[The Family and it’s Members by Anna Garlin Spencer]@TWC D-Link book
The Family and it’s Members

CHAPTER X
10/20

As Dr.Lightner Witmer well says in his warning against careless diagnosis, "In training clinical examiners I advise them not to diagnose a child as feeble-minded unless they feel sure they have sufficient facts to convince a jury of twelve intelligent men that the diagnosis of feeble-mindedness is the only logical conclusion to be drawn from the facts." It is undoubtedly true that many high-grade imbeciles or morons would be adjudged not feeble-minded by most juries.

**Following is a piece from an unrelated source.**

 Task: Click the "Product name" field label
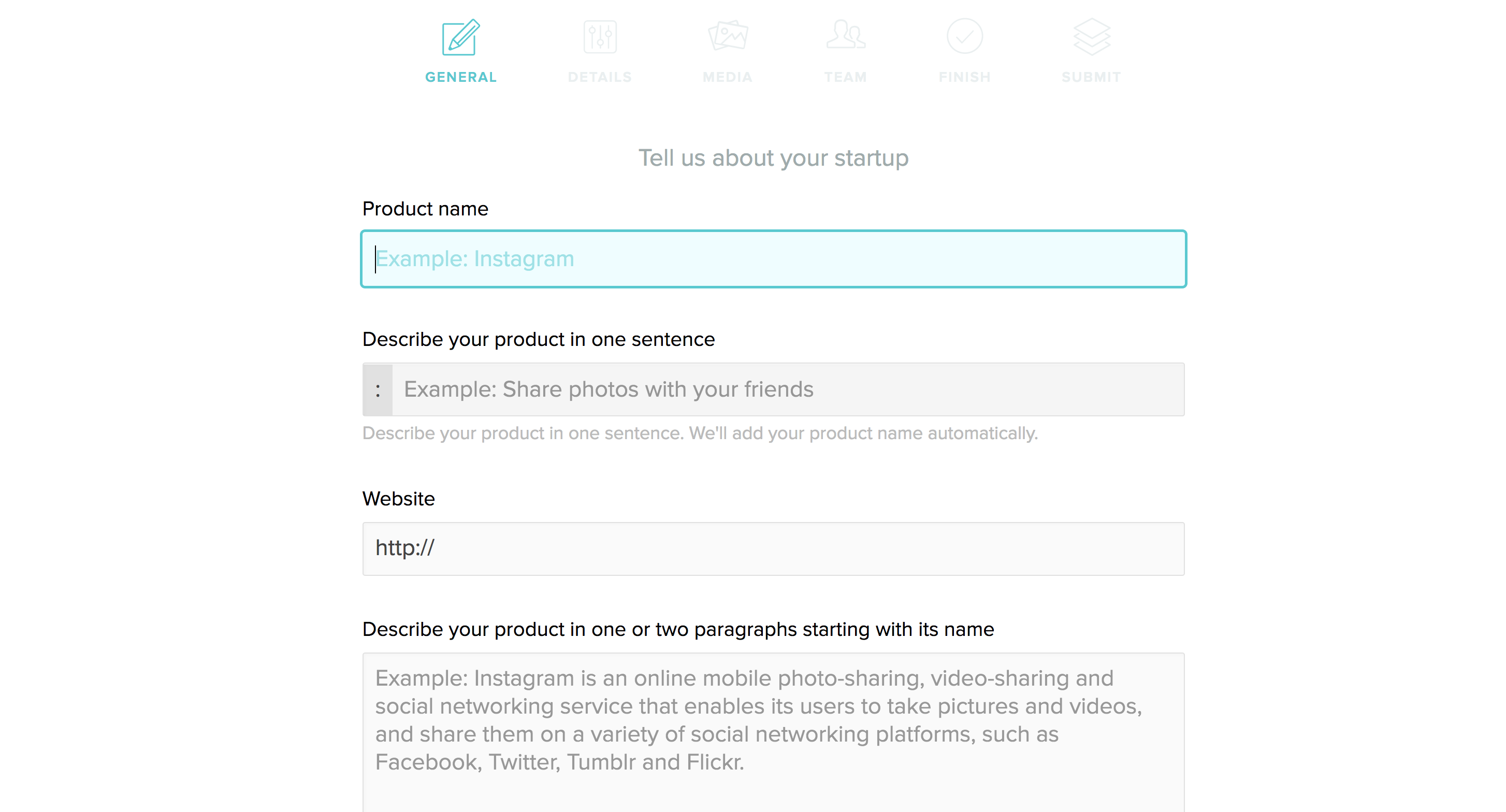425,209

It is also undoubtedly true that many youths who are "peculiar" or "backward" or unusually susceptible to influence from others or especially lacking in power of self-control are in social danger and need some form of social protection more effectual than is required in the case of the normal child and youth.

Higher grades of abnormality and those less understood must be approached, however, both in matters of examination and of care, from different angles of observation from those used in discovery and treatment of the obviously imbecile.
In this connection mention must be made of the efforts to give supervision of special sort and under official direction to those able to earn their own living or partially so, at least, and who yet need special protection and care.

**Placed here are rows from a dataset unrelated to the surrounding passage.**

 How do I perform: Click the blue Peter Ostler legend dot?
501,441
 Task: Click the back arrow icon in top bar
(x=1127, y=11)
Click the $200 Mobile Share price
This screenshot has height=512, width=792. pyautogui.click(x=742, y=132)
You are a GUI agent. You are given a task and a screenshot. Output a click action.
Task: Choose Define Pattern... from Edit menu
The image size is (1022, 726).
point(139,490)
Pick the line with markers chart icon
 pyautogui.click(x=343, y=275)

_The Proceedings and Addresses of the Forty-fifth and Forty-sixth Sessions of the American Association for the Study of the Feeble-minded_ contain specially valuable articles on "Extra-institutional Care" and on education of the higher-grade defectives.

Two articles published in _Mental Hygiene_ of April, 1921, on the vocational elements in such extra-institutional care are most enlightening as to possibilities in this difficult field.